Vous aurez un appui, vous vivrez en famille,
Dieu vous donne un doux gîte et des jours mieux remplis
Au lieu des murs déserts par la loi démolis.

— Curé, dit le bouillant docteur, je vous renie,
Si vous appelez loi pareille tyrannie.
Contre un joug aussi dur, dès qu’on peut le briser,
La révolte est de droit ! Il s’agit de l’oser. »

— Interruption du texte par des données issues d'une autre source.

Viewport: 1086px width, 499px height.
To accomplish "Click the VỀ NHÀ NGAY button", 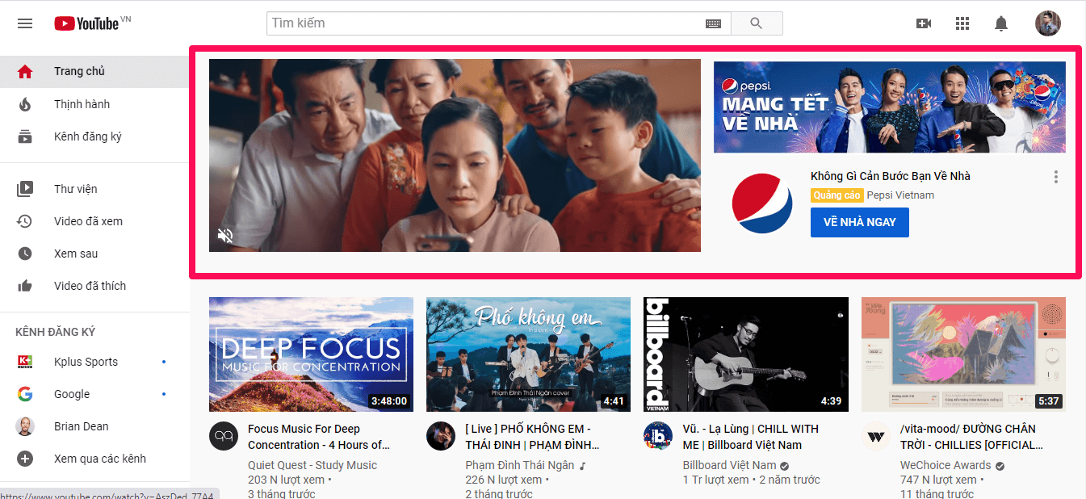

Alors, s’étant assis sur le fauteuil antique,
L’homme de Dieu leur dit de sa voix pacifique :

« Oui, d’une loi trop dure et d’un maître inclément
Naît la sédition, d’où naît le châtiment :
Affreux cercle d’airain qui, du chef implacable,
Roule au peuple en démence, et tous deux les accable !
Mais comment rompre, hélas ! sur cette terre en deuil,
L’enchaînement fatal des haines à l’orgueil,
Et qui nous retiendra, courant à notre perte,
Entre l’injure à rendre et l’injure soufferte,
Si nul homme au pardon, de Dieu même enseigné,
N’ouvre une fois son cœur, doucement résigné ;
Si nous rendons toujours offense pour offense ;
Si nous n’essayons pas de l’oubli pour défense ;
Si l’humble charité n’efface un peu des cœurs
Et l’orgueil des vaincus et celui des vainqueurs ?
Ceux qui sèment le vent récoltent la tempête ;
Notre faute d’hier gronde sur notre tête.
Pour nos fils insoumis qui peuplent ces forêts
Le terrible chasseur dresse de nouveaux rets :
Voici que des soldats, sous un chef dur et sombre.